Brad stepped out of the barn and flipped open his BlackBerry. It took him two minutes to get Allison Johnson at the Center for Wellness and Intelligence on the line. She was evidently with a resident and required some urging to break away.
“Hello, FBI. Did you find your man yet?”
“No. He took another girl. She’s on the wall in the barn behind me.”
The line was silent for a moment. She sighed heavily.
“I would like to speak to one of your residents again, Miss Johnson. If you don’t mind.”
“No, of course not. I don’t mind at all. Like I said, Roudy is much better than his antics might suggest.”
“Actually, I would like to meet with Paradise.”
“Oh? Not Roudy?”
“No. Paradise, if you don’t mind.”
“Chasing ghosts now?”
“No. Chasing my gut. Is she available?”
“I’m sure she could be.”
“Good. I can be there in an hour. And Miss Johnson?”
“Yes?”
“I would like to speak to Paradise alone this time.”
“That could be a problem. She’s nervous to be alone with men, as I said.”
“I realize that. You could be nearby, but I really would like to talk to her without any… interference. If that’s not possible, I’ll understand, of course.”
Allison hesitated.
“I’ll see what I can arrange.”
THE TALL SHRUB that Flower had sculpted into a statue resembling Brad was completed, but no sign of the artist. The surprisingly realistic likeness brought him to a stop for a second look on the driveway. He imagined what she could do with clay or stone. Flower was truly talented.
A man dressed in plaid slacks met him in the reception area. “You’re with the FBI?” he asked, sticking his hand out. He had a beak for a nose, but his eyes twinkled, which made him appear fun rather than snooty.
“Yes.” Brad took the hand.
“Jonathan Bryce. Allison’s waiting, follow me.”
He led Brad out to the back, where the massive maples spread their branches over the tranquil lawn, now nearly empty.
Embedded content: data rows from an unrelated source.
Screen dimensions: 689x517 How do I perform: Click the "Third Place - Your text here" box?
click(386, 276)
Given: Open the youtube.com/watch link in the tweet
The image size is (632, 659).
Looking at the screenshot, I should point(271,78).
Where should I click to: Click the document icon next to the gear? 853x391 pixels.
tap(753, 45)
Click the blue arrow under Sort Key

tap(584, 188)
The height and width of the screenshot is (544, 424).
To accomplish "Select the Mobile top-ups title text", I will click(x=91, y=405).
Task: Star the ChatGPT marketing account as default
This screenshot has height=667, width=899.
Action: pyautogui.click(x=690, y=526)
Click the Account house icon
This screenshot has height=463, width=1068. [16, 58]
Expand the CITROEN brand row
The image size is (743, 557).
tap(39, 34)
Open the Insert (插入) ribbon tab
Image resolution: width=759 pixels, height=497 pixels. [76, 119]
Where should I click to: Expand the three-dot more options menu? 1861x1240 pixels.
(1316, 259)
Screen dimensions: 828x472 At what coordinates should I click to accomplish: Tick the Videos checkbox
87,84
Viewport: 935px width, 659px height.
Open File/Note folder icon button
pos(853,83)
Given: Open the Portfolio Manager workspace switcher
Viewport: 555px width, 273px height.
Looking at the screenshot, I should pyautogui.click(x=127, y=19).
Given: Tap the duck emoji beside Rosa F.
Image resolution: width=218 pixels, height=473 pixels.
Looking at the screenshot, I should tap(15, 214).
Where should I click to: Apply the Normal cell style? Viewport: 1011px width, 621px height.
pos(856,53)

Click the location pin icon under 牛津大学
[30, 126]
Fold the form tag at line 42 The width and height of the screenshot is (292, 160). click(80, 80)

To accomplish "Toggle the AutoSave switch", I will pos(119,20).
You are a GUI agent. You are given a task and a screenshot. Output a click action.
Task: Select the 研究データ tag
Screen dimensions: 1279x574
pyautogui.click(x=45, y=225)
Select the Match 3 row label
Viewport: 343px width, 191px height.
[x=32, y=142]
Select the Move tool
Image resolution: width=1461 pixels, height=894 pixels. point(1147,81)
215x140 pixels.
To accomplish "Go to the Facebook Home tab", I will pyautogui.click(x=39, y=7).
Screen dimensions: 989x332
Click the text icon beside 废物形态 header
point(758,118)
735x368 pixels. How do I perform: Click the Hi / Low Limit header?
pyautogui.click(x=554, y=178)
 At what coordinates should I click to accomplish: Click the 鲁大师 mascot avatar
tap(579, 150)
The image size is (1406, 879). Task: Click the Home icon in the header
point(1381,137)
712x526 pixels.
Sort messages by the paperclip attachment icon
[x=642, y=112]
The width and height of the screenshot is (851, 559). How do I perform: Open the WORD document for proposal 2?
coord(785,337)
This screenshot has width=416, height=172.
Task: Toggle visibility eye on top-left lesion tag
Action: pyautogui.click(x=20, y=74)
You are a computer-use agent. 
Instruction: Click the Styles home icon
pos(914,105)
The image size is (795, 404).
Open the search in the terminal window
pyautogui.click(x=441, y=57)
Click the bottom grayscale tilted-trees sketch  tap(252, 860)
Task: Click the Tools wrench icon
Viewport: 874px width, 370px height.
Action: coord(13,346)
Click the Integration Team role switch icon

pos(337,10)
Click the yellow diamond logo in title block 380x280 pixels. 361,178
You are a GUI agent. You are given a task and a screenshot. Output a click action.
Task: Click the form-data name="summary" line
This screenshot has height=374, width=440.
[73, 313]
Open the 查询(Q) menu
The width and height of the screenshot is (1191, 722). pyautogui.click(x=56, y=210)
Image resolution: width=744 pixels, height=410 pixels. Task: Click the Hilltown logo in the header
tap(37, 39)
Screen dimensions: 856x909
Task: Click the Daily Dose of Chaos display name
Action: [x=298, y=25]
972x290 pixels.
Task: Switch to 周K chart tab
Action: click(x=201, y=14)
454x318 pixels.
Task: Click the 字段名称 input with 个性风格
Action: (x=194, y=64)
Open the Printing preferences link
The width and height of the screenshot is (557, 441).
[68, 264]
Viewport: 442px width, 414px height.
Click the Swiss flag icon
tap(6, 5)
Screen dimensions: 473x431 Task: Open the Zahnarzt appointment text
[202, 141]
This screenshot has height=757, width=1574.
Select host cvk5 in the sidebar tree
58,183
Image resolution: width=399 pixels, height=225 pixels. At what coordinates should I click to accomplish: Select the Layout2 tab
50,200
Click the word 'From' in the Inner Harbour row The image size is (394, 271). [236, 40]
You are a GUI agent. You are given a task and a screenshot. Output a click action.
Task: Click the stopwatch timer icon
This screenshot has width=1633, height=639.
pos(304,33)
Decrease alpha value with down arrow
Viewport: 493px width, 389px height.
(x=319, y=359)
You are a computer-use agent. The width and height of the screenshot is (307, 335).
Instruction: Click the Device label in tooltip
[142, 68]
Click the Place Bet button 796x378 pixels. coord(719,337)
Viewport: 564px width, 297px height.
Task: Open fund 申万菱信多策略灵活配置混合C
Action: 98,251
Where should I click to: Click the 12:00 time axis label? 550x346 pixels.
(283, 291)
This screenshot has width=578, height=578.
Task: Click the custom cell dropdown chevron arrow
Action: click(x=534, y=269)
They walked toward the towering wing south of the main hub in which they’d met Roudy and company three days earlier.
What stories, what mysteries, what hauntings hid behind the brick walls ahead? So quiet and peaceful, yet so far removed from normalcy. The world of the mentally ill. The gifted. A chill tickled his spine.
“You’re staff?”
“I’m one of the nurses,” the man said. “Medications mainly.”
“I thought CWI wasn’t big on medications.”
“We’re not. But sometimes it’s our best option.”
“Just not as often here as in other facilities,” Brad said.
“This way.” Jonathan turned on the sidewalk and waved at two women on a bench who were watching them with keen interest. They both waved back and flashed big smiles. “The Pointer twins. There’s a story.”
“I’ll bet. Why not medicate the way most facilities do?”
“Think about it in terms of a broken leg. Someone breaks their leg and we know how to set it so the body can heal itself. But mental illness is still a mystery.” He used his hand to form a ball, eyes bright. “First, we don’t necessarily know where gifting leaves off and illness begins, so there’s that confusion. Even when we can make a diagnosis, say severe bipolar disorder, no one knows how to set the bones, so to speak. We have no idea how to put the mind back in order. We can’t fix it, all we can do is take away some of the pain, follow?”
“So you treat the symptoms, not the illness.”
“Exactly. Relatively speaking, at CWI we give aspirin where many psychiatrists might prescribe tranquilizers.”
“And that’s better for the patient?”
“Please. You know how these drugs work?”
“Not really, no.”
“There are no drugs that specifically treat mental illness as it was once believed. The so-called miracle antipsychotic drugs like Abilify inhibit serotonin and dopamine in the brain, which can alleviate symptoms like delusions and hallucinations. Fine. But the new drugs also come with a long list of adverse side effects that many patients-not all, mind you-find intolerable.”